Adoption rates for robotic dairy equipment continue growing year over year across the globe.

Mcintyre darrel
Manager of Service Management / Lely North America

For smaller or family farms, this may reflect a desire for a better work-life balance. When combined with greater availability of manufacturers in the industry, this leads to more competitive pricing than in previous decades. For these farms, return on investment (ROI) is measured both in lifestyle changes and production increases.

On large farms, growing adoption rates are commonly linked to efficiency gains, reduction of labor needs and the ability to manage herds more effectively and precisely through the data generated by dairy robots. Effectively, “hiring robots” affords dairy producers the ability to run their farms more like a business, with a greater eye on detail, improved predictability and increased ease of succession planning.

Used or new?

As the market for dairy robots has increased, so has the availability of used equipment. For producers interested in making a switch to automation, considerations around buying used or new do not differ greatly from traditional equipment. Whether it is a tractor with 2,000 hours or a previous-generation milking robot, producers need to balance profitability with reliability.

New or used, working with milking robots means a functional switch from fixed-time milking to 24-hour milking, making reliability and uptime among the largest considerations for producers. This underscores the importance of purchasing equipment from a provider who can offer service and support that meet the needs of the producer and the operation.


Service agreements

Irrespective of whether the equipment being purchased is new or used, some level of service agreement is generally advisable to ensure the investment is protected and ROI is maximized.

Service level agreements (SLAs) can typically be tailored to the needs of the producer, balancing the pressure to reduce overall cost while maximizing uptime. For example, a producer may invest in an SLA when buying new for a more predictable operational cost. The SLA becomes a predictable way of managing profitability as well as peak performance.

Buying used equipment requires diligent investigation into whether any warranty remains on the unit, and if not, evaluating variables like model, age, condition and projected usage life. SLAs are a way of ensuring predictability, controlling costs and managing uptime.

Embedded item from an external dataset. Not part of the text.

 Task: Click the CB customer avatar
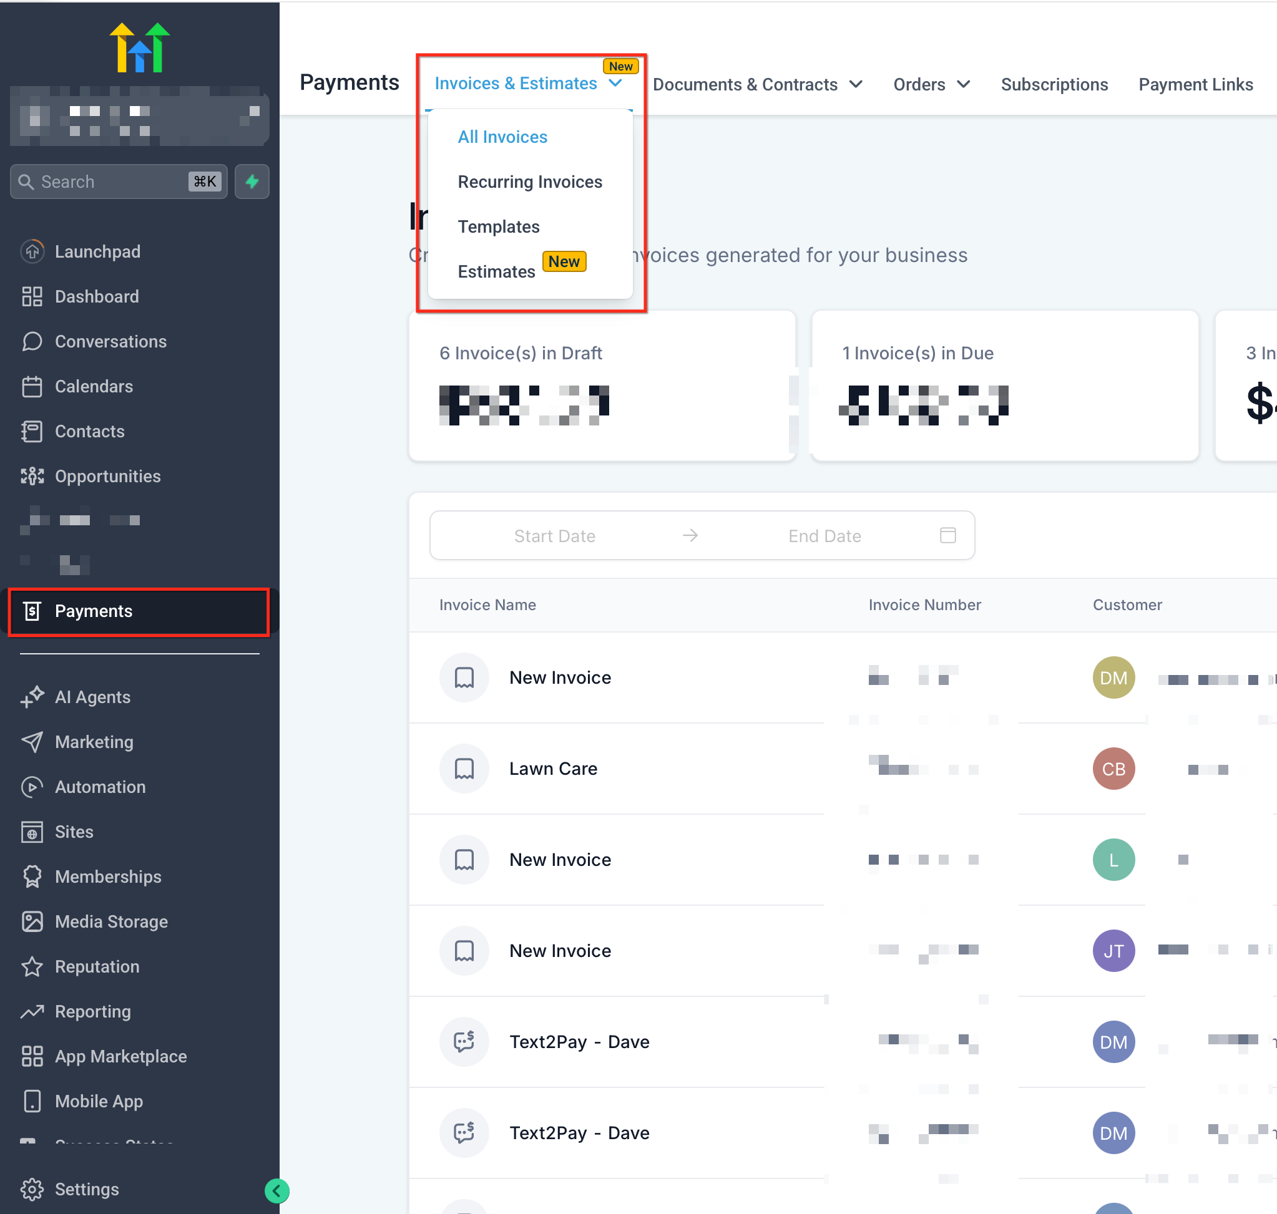point(1113,769)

SLAs are a strong investment when switching to dairy robotics; however, they need to be tailored to the needs and goals of the producer. A basic SLA may be more transactional, focused on preventative maintenance and limited to managing problems if they arise. At higher levels, an SLA may look more like a partnership between the producer and the service provider, focused on continuous optimization and improvement through data analysis and the use of tailored consumables, such as cleaning chemicals.

Additionally, in the age of internet-connected hardware, remote services using cameras and automated reporting are more prevalent than ever. For example, if a dairy has a technically inclined team, the service provider may be able to diagnose an issue remotely, offering guidance to the producer on how to resolve the issue. This would reduce the labor costs associated with dispatching a technician to the facility to perform the work, especially if the producer and service provider are separated by significant distance.

SLAs will mature as the customer does. In the first few years of switching to robotic milking, producers are still learning the system and discovering how to fine-tune performance. They may not yet possess the experience to troubleshoot or optimize their equipment, highlighting the importance of a partnership with their service provider. Once a level of familiarity and proficiency with robots has been achieved, producers may be more interested in an SLA designed around performance optimization rather than basic maintenance, which they are now capable of performing.

Moving from used to new

Producers who make the switch to dairy robotics via used equipment may eventually decide to upgrade to a new unit. This decision, however, can vary based on a number of factors.

To begin with, the age of the unit they are currently running is a major consideration. Take the example of classic cars versus new. It is far easier, quicker and cheaper to get parts and service for a vehicle that rolled off the assembly line in the past few years. As it ages, parts and specialized service expertise come at a premium and are increasingly more difficult to secure.

The same can be true of milking robots. While there are examples of units in the field that have been in operation for more than 20 years, producers operating them are typically sourcing third-party parts for repairs and performing those tasks themselves without the support of a service provider.

The delicate balance of profitability, age of the robot and costs to operate should be considered. This calculation will provide the need to upgrade or continue with SLAs on used equipment.

As with any technology, there may be new features that make the investment in a new model attractive. Current-generation milking robots are typically the most efficient, the cheapest to operate, have improved hardware and may incorporate new technologies, such as 3D cameras and laser scanners to improve teat attachment rates.

Ultimately, when deciding to upgrade, the producer has to find the sweet spot, balancing ROI, profitability and reliability in a way that makes sense for the operation.

Since their commercial introduction 30 years ago, milking robots have advanced significantly in their technology, capabilities and ROI potential. Whether purchasing new or used equipment, optimizing longevity through sourcing the right systems and pairing them with an appropriate SLA can lead to a more sustainable, enjoyable and profitable dairy operation.